In response to all of this adversity, there are many stories to be told about Puerto Rican resilience, and their use of “auto-gestión” or self-efforting. For instance, caravans of citizens made their way south to deliver supplies for those forced into homelessness by the recent seismic activity — which by the way, is still creating aftershocks.
Still, during this election year, there is much to be gained from direct engagement in local politics on the island, as well as national politics in the U.S.
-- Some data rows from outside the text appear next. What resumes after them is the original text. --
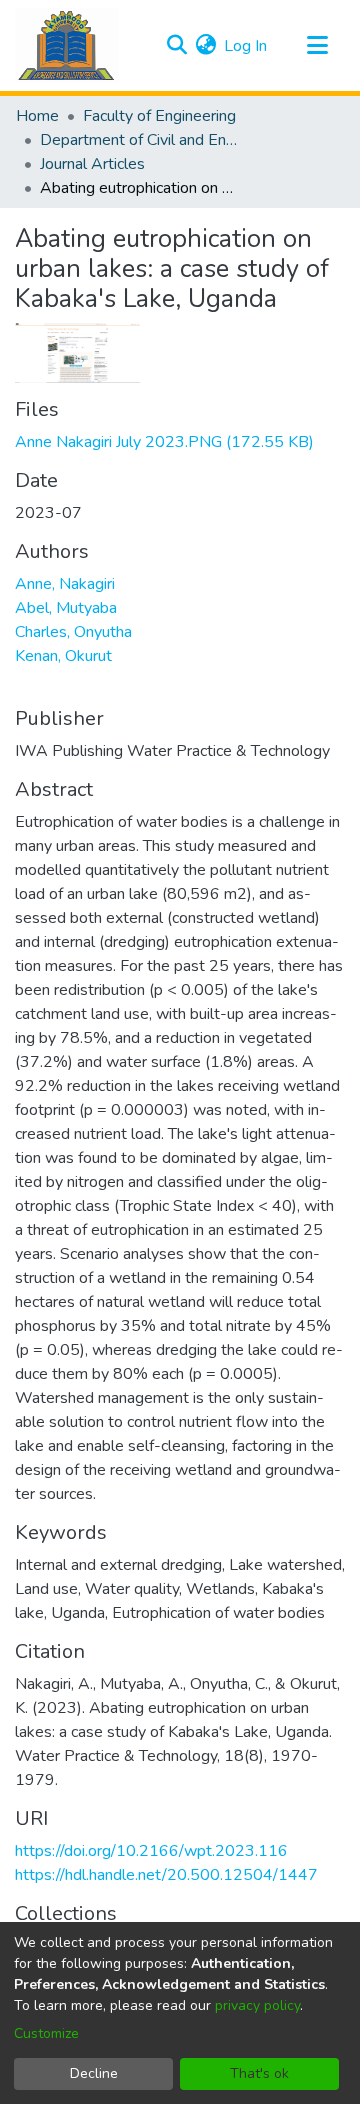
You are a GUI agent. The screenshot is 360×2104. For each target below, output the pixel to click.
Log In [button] (246, 46)
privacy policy (257, 2005)
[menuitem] (205, 46)
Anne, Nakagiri (65, 584)
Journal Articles (92, 164)
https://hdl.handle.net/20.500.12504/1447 (166, 1875)
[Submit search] (176, 46)
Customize (46, 2033)
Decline (94, 2073)
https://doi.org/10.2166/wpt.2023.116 (151, 1851)
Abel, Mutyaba (66, 608)
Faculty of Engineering (159, 116)
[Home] (67, 45)
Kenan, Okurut (63, 656)
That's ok (259, 2073)
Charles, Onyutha (73, 632)
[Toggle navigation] (317, 46)
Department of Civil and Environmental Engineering (140, 140)
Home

With both the pro-statehood and pro-Commonwealth parties staggering from their ineffectual efforts and roles in both creating the debt crisis and responding to the natural disasters of Hurricane María and last month’s earthquakes, new political parties like Victoria Ciudadana (Citizens Victory) are fielding a slate of candidates. Yet, while these substantial local strides are encouraging, Puerto Rico needs more.
A recent trip to Puerto Rico by a group of House lawmakers, including Steny Hoyer, Nydia Velásquez, Carolyn Maloney, and Alexandria Ocasio-Cortez, intended to draw attention to the Trump administration’s neglect. But that should be the beginning of a serious Democratic commitment to the plight of the island colony. With Democrats presenting themselves as an alternative to the many ways Trumpism has waged a campaign of discriminatory policies against Latinos, African Americans, women and LGBTQ+ people, a progressive change in policy toward Puerto Rico must become a prominent part of the party platform.
I’ve always had great faith and belief in the stubborn self-reliance of the people of Puerto Rico and their ability to make change despite the failings of local and federal government. But the island is in such desperate conditions — from infrastructure to health care to education to structural poverty — that it needs action from Washington to address much of the damage the government has helped to create. Puerto Rico needs debt relief and a real chance for economic recovery and growth. That entails a major reassessment of its colonial status and the responsibility of the U.S. in helping Puerto Rico get to where it wants to go.